I’ve already blogged about using my new telephoto to capture shots of the wood ducks on our pond, and a couple of previous blog entries explain my week’s vacation shooting the 17 year cicada. My camera also helped me explore the vernal pools that characterize the 5 flat acres along the northern edge of the Hollow. In March and April, several small pools come alive with noisy amphibians and busy aquatic insects. While my in situ work wasn’t exactly ready for National Geographic, crawling around the muck in rubber boots, I at least managed to document the existence of fairy shrimp and blue-spotted salamander.
Most of the shots you’ve seen of small amphibians and aquatic insects in books and nature documentaries were taken under studio conditions in a tank (surprise). I collected a couple jars of salamander eggs, tadpoles and some caddis fly larvae. I set up a small plastic dish on a table, creating a makeshift studio to get some close-ups of these interesting little underwater creatures.
People are interesting, too. I took my camera to three different sporting events this year, starting indoors in March when the Holmes County Training Center Bucks played the Community All Stars.

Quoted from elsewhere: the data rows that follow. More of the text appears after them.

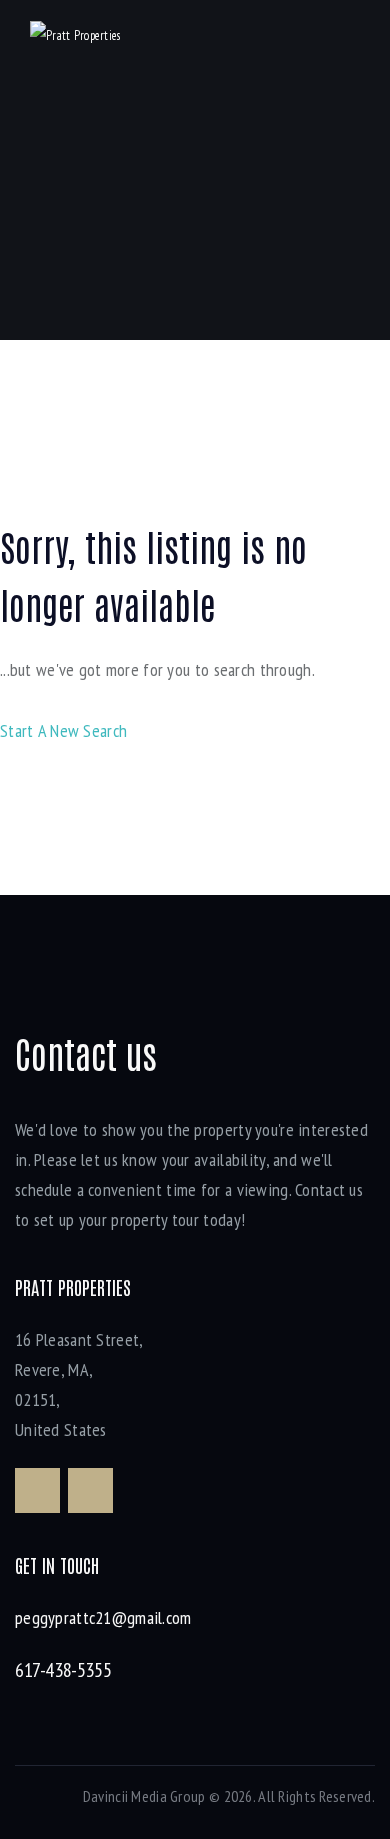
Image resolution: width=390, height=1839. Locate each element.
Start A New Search (63, 730)
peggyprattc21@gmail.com (103, 1617)
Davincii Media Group (144, 1796)
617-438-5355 (63, 1670)
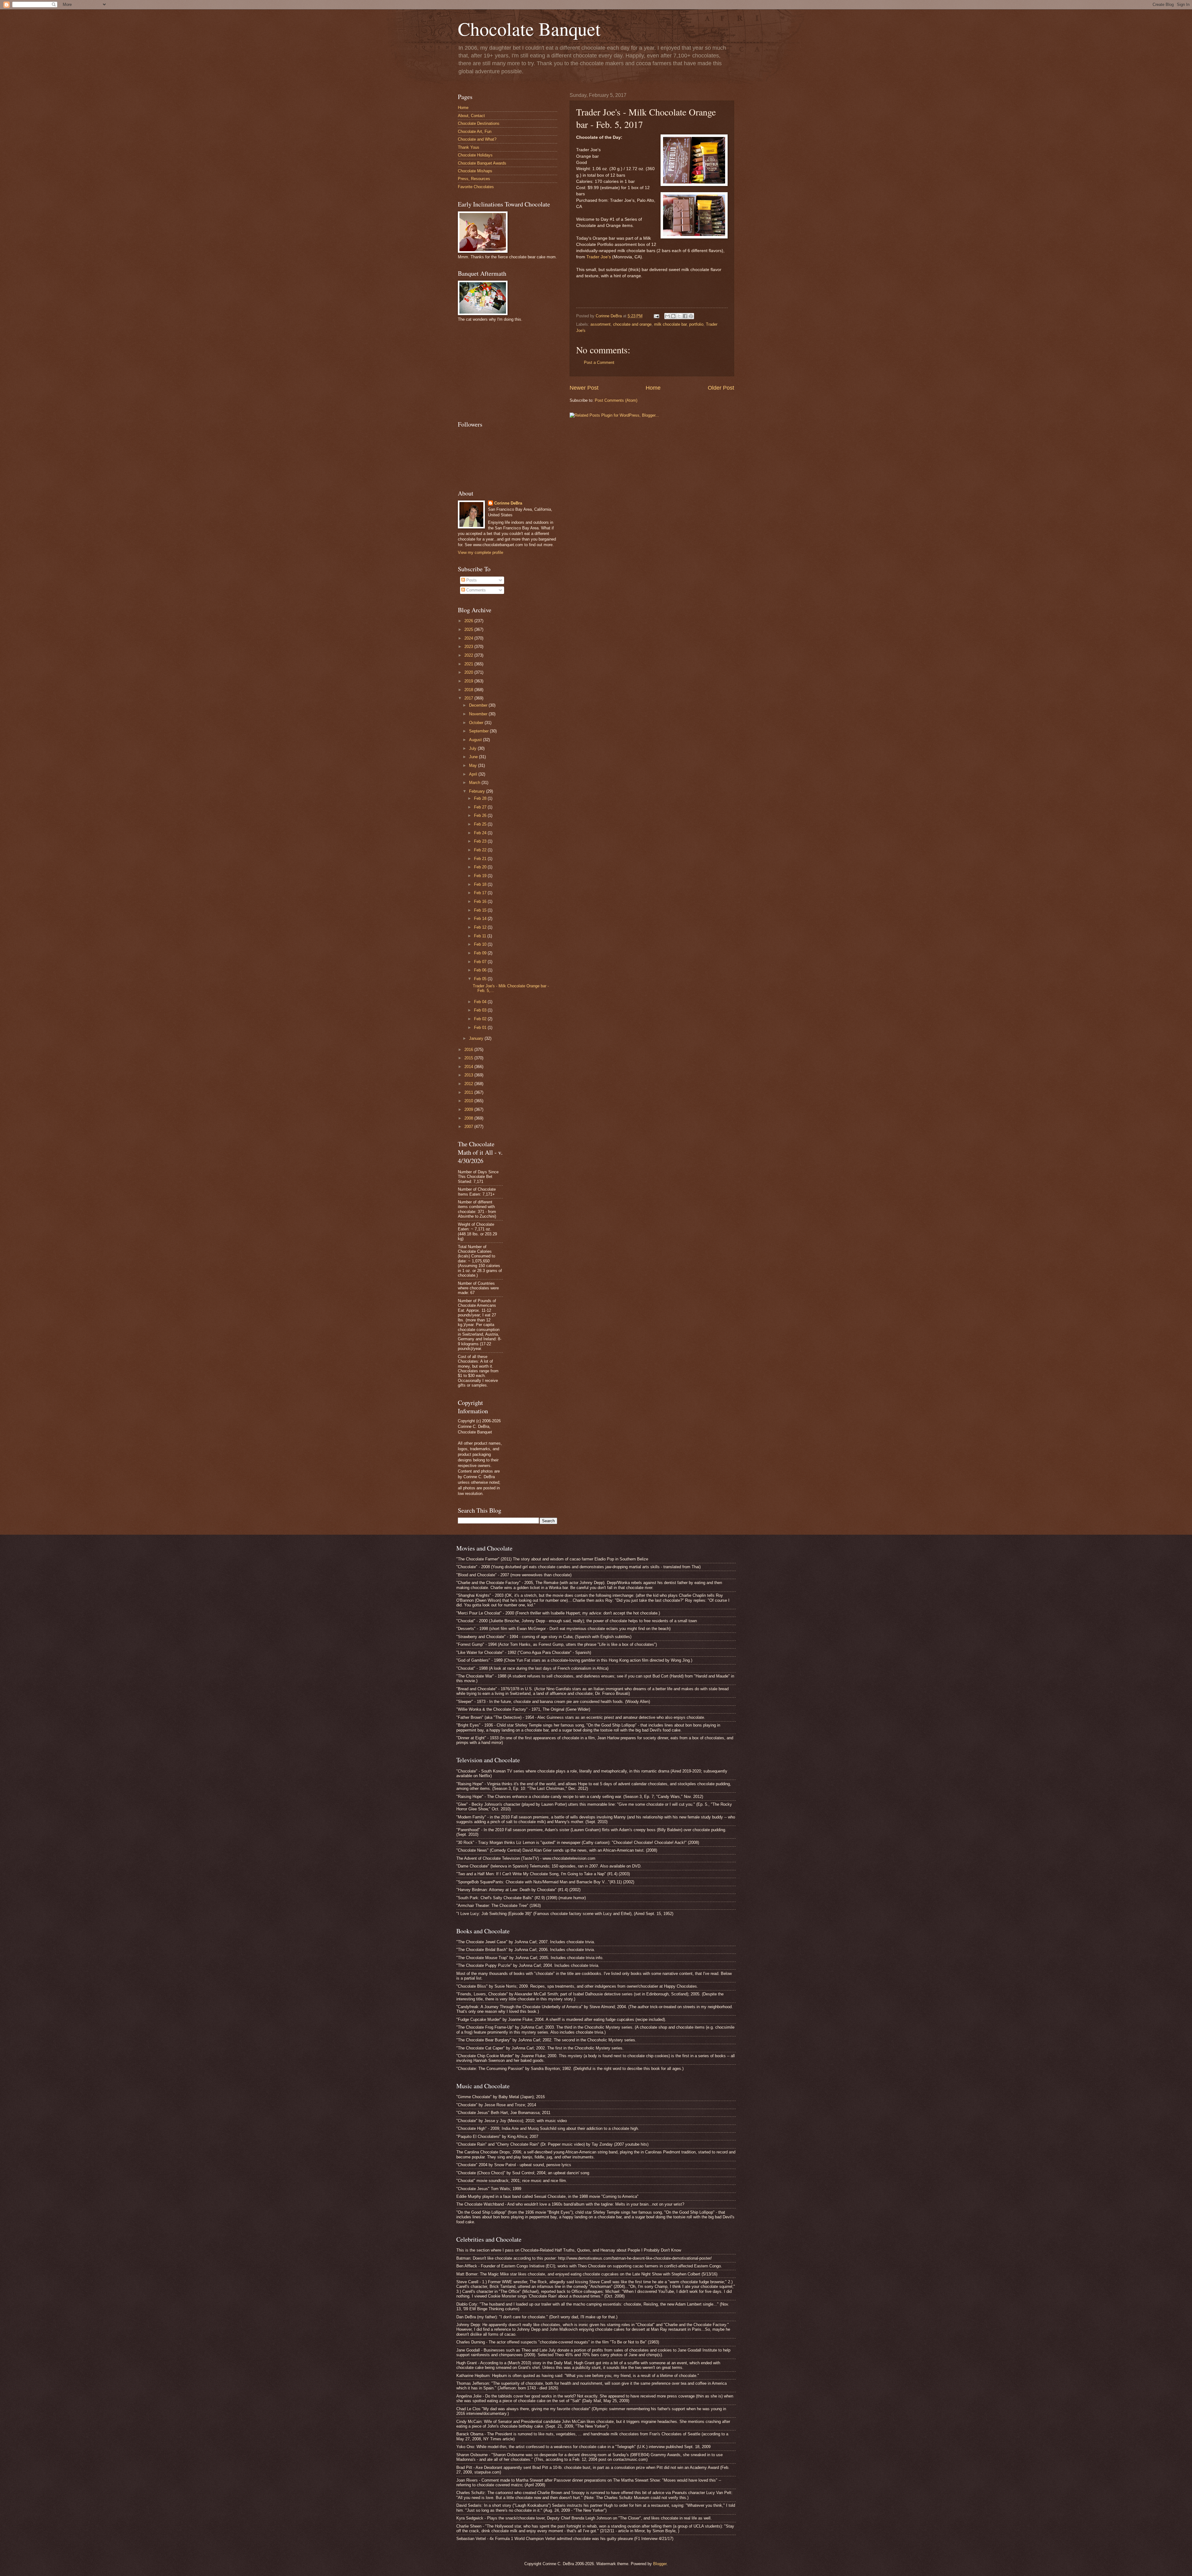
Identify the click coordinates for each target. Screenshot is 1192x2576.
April (473, 774)
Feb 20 (481, 867)
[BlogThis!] (673, 316)
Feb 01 (481, 1027)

In May, I spent a very wet afternoon shooting calf roping at a rodeo in Sugar Creek. The weather was terrible, but all the mud and water made for a lot of photographic drama. This was my first chance to try my new telephoto at a sporting event, and I thought it did a great job of focusing on the equine action.
In September, I went to the 25th Ohio Cup Vintage Base Ball Festival, at Muffin Field in Ohio Village (Columbus), this time shooting my lighter and less awkward 70-200 F4. Local amateur sporting events are great places to shoot—they usually let you have the run of the place, and there aren’t a lot of crowds to get into your way.

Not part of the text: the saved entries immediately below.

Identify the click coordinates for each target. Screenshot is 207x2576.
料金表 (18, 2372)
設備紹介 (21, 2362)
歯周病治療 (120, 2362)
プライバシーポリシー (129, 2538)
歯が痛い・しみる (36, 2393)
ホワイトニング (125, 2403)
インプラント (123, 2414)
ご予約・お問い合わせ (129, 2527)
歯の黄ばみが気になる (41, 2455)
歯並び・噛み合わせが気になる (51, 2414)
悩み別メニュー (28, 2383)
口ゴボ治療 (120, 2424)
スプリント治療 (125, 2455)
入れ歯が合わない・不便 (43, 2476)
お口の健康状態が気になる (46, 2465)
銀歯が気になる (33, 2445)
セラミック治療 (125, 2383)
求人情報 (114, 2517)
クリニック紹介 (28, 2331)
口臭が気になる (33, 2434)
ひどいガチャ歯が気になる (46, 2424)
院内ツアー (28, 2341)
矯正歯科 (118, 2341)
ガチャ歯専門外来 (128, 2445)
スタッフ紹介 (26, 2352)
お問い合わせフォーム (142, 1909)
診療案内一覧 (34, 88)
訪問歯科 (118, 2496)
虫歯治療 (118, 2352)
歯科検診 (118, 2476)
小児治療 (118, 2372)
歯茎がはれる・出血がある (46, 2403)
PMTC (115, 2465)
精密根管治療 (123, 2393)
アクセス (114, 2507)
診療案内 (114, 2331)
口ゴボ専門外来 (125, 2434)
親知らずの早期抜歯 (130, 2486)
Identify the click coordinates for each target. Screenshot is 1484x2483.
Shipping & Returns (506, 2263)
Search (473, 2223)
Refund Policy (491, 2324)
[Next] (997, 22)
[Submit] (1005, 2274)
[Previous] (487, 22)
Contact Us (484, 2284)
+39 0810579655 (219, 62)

Columbus is also the home to one of the best state fairs in the country, and I had a pair of photos accepted into the fine arts exhibit. Elizabeth and I went to the Ohio state fair grounds to see the art, and then spent the rest of the afternoon looking at cows, pigs, and people.
Most of what I photographed this year was relatively close to home, but I ended up with an afternoon and several evenings to kill on a business trip to London. I brought my pocketable Sony RX100M4, and had a chance to grab some views of Canary Wharf from a burgeoning new neighborhood around the O2, which was a drab and muddy part of London when I biked through in 2009.

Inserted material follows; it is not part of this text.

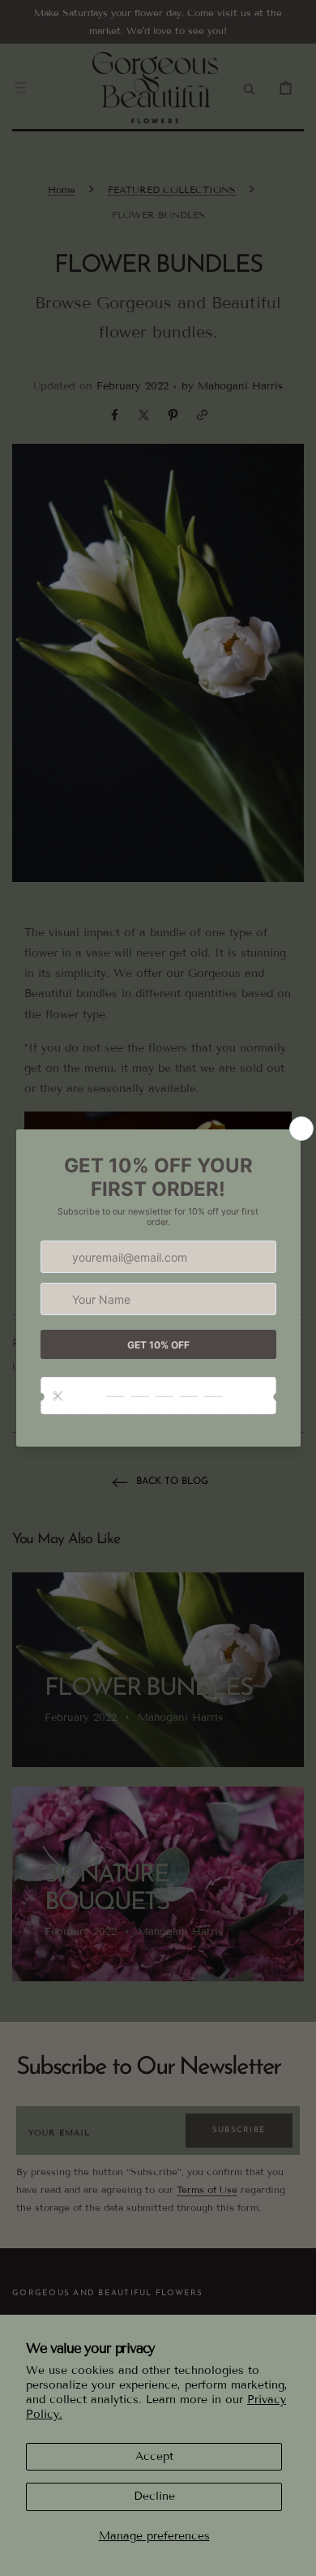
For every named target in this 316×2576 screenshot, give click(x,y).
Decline (154, 2496)
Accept (154, 2456)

I brought my small camera along on a late November business trip to Vegas, where a co-worker and I took a short trip into the desert to visit Seven Magic Mountains, a surprisingly intriguing temporary art exhibition.
Always a sucker for signage, I managed to take a 1 hour tour of the Neon Museum.
I did one paid-for shoot in 2016, driving out to Pittsburgh to spend a very interesting late afternoon wandering around a former industrial site in a photo event organized by Matthew Christopher, whose Abandoned America Workshops are always interesting. Most of the obsolete Carrie Furnaces installation has been razed, but a pair of blast furnaces from the Homestead Steel Works are still standing. It was a fascinating place to visit, and unlike most of what I photographed this year, at least everything was standing still, making for a more contemplative, tripod-oriented photographic session.
I also organized a fall foliage session in Amish Country for my camera club. We started the day at The Farm at Walnut Creek, taking horse drawn wagon rides through a gauntlet of exotic ruminants, all looking for a handout.
After The Farm, the various club members split up, exploring southern Holmes county on their own, and visiting some of the sites and suggestions that I’d mapped out earlier that month, a variety of 1-room schools, old farm houses, and country churches.
It was a more colorful fall season than last year, with the oaks showing much more red this year than they did last year.
2016 was also an interesting chance to try a couple of practical photographic exercises. A neighbor put their house up for sale, and asked if I would take pictures for the realtor’s web site.
Another neighbor asked me to take head shots for her LinkedIn page (I’m not taking sole credit for her successful job search), and I spent several hours, at three different locations, doing a senior photo shoot.
At least through the various lenses of my several cameras, its been a great year.